The Government has shown it intends to retain the ability to discriminate against same-sex relationships, writes Nigel Christie in Saturday Soapbox.

On 17 December 1997, the Court of Appeal handed down its judgment dismissing a claim by three lesbian couples seeking the right to marry under the existing Marriage Act.

The case was based on the anti-discrimination provisions of the New Zealand Bill of Rights Act 1990 (imported from the Human Rights Act 1993). The appellants argued that these provisions, alongside the fact that the Marriage Act 1955 does not expressly state that the parties to a marriage must be a man and a women, leave it open for marriage licences to be issued to same-sex couples.

The so-called "traditional" New Zealand definition of marriage comes not from the Marriage Act, but from an 1864 case in England. Lord Penzance stated marriage was the "voluntary union of one man and one woman to the exclusion of all others for life".

This common-law definition, and the argument that Parliament did not intend the Marriage Act to include couples other than a man and a woman, is used to deny same-sex couples the right to marry.

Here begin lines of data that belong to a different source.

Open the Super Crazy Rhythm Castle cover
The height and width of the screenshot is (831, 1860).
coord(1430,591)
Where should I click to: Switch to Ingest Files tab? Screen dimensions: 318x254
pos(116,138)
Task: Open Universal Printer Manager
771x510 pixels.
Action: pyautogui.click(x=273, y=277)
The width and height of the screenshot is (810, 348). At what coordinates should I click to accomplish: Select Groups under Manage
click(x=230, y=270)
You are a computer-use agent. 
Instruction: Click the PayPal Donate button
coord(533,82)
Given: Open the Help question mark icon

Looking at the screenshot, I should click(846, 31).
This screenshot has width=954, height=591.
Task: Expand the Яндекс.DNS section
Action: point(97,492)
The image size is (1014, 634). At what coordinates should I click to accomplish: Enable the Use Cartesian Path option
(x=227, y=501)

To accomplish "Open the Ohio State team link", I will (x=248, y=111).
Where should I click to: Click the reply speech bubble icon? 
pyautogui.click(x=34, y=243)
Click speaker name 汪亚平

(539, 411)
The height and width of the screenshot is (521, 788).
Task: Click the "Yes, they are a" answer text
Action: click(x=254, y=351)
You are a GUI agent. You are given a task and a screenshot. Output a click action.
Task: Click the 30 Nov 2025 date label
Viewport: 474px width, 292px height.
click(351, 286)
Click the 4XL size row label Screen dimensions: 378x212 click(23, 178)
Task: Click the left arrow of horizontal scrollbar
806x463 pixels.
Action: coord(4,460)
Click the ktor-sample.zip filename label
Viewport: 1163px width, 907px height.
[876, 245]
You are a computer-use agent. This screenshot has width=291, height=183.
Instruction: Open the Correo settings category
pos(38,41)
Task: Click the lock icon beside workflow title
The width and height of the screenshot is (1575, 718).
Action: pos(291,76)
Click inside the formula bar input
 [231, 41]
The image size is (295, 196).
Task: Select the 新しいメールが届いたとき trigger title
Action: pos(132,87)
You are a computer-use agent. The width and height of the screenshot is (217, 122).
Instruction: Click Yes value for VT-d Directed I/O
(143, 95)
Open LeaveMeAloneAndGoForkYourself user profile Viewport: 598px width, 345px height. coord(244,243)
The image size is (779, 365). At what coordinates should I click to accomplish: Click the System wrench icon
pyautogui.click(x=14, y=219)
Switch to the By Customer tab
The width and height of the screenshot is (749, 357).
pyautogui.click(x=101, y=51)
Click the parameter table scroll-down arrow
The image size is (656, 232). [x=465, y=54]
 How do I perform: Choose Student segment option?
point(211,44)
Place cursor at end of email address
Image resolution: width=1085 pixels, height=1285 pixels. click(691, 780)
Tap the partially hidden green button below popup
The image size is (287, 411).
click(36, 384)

So, why did same-sex couples attempt to refute this reasoning and seek to gain legal recognition of their relationships by gaining access to the Marriage Act?

The New Zealand parliamentary and legal systems have progressed substantially since 1864 and Parliament has spoken in favour of same-sex couples since 1955 by decriminalising homosexuality in 1986, through the anti-discrimination provisions of the Human Rights Act and the Bill of Rights Act, and by including same sex couples living in a relationship "in the nature of marriage" in provisions of the Domestic Violence Act.

The Crown has also signed and ratified a raft of international human rights treaties under which it accepts an obligation to work towards eliminating discrimination against groups in society so all are treated equally under the law.

There are many areas of the law, however, where same-sex partners are not recognised.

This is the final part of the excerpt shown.